Para El Andaloussi (2004, p. 115), “a pesquisa-ação inscreve-se em uma démarche globalizante que tenta articular teoria e prática, ordem e desordem, simples e complexo, objetivo e subjetivo, quantitativo e qualitativo, distanciamento e implicação do pesquisador, etc.”, que se baseia nas seguintes características: (i) a observação participante e estratégica permite o acesso aos fatos da realidade pesquisada pela “implicação do pesquisador e à consideração da intersubjetividade de todos os participantes” (Idem, 2004, p.120); (ii) a implicação se refere à permissão dada ao outro para se apropriar “de uma parte do nosso espaço e que nos aproprie em troca de uma parte de seu espaço” (Idem, 2004, p. 124), redistribuindo papéis, abrindo espaços e instituindo livre circulação entre pesquisa e ação; (iii) a complexidade se refere ao campo de paradoxos da pesquisa-ação que possui objetivos de ação, de pesquisa e de pesquisa-ação; é no agir interdependente entre participantes e pesquisador que o conhecimento é produzido e a realidade é transformada; (iv) o lugar do pesquisador remete a um duplo lugar “um tempo durante o qual ele trabalha para ver e fazer ver e um outro tempo em que ele levanta os dados acumulados pelo trabalho teórico” (idem, 2004, p. 129), assim está implicado, desempenhando um papel ativo na instalação do dispositivo para alcance de mudanças e produção de saber, negociando as bases do seu

engajamento dentro de um clima de confiança com base em relações transparentes e democráticas que se ancoram em objetivos práticos e teóricos; (v) a posição dos atores é a de contribuir “ativamente para o desenvolvimento da pesquisa por intermédio da prática, da formação e da avaliação”, ajudando a construir com liberdade a mudança desejada da qual deverá ser o maior beneficiado (p. 130-131); e (vi) parceria construída com base no respeito à liberdade dos participantes e aos seus ritmos, necessidades e valores.

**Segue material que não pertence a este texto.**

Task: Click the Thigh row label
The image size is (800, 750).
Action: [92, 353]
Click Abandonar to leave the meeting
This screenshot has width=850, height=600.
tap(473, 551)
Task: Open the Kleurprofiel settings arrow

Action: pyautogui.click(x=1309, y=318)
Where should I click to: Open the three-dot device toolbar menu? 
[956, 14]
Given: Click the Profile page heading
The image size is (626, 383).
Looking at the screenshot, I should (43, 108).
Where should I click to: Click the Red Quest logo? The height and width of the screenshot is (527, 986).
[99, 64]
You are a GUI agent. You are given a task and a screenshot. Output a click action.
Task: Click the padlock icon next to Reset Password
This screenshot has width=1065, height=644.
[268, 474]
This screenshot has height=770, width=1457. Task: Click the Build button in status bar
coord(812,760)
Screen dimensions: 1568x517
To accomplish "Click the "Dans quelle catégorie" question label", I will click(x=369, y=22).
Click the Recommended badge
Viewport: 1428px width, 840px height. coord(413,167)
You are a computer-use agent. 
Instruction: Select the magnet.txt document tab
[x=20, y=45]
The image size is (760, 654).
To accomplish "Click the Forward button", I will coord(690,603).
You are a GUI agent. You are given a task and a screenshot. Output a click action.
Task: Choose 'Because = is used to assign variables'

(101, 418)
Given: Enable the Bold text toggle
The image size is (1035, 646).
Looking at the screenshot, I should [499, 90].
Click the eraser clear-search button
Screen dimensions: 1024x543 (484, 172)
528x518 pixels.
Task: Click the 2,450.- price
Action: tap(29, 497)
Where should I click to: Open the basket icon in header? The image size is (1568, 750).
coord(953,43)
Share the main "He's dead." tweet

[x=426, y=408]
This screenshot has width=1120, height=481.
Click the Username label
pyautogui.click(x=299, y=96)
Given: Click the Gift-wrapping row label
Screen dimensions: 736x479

Desse modo, a pesquisa- ação é um sistema aberto e democrático em torno de uma problemática social em que o pesquisador deve assegurar respeito aos valores éticos, ritmo próprio de cada parceiro, participação de todos, permitindo trocas, informação e formação mútua, criando um clima de reciprocidade, com relações de igualdade, confiança e democracia.

Com base nos autores estudados, se pode afirmar que a pesquisa-ação é uma abordagem facilitadora de construção coletiva de processos educativos para jovens e adultos, do tipo não formal, estruturantes de processos de desenvolvimento local por meio de aprendizagens colaborativas e produtoras de novos conhecimentos sobre o contexto, moldadas em tempos-espações favoráveis à transformação social por meio da participação democrática e cidadania ativa, concretizadas nos círculos de diálogo (MARQUES & FREITAS, 2017; BOHM, 2005; MATURANA & YÁÑEZ, 2009; PAIVA & SALES, 2013; TORRES & IRALA, 2014; FREIRE, 1976; FRAGOSO, 2005a; 2005b).